## Saved data entries:
"""

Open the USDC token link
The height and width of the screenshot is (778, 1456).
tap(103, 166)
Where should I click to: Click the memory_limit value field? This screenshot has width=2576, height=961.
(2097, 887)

"""

## DIRECTIONS:
From the line that contains "The height and" through the final line of the entries above, every line must be reproduced exactly and nothing more.

## RESULT OF THE EXERCISE:
The height and width of the screenshot is (778, 1456).
tap(103, 166)
Where should I click to: Click the memory_limit value field? This screenshot has width=2576, height=961.
(2097, 887)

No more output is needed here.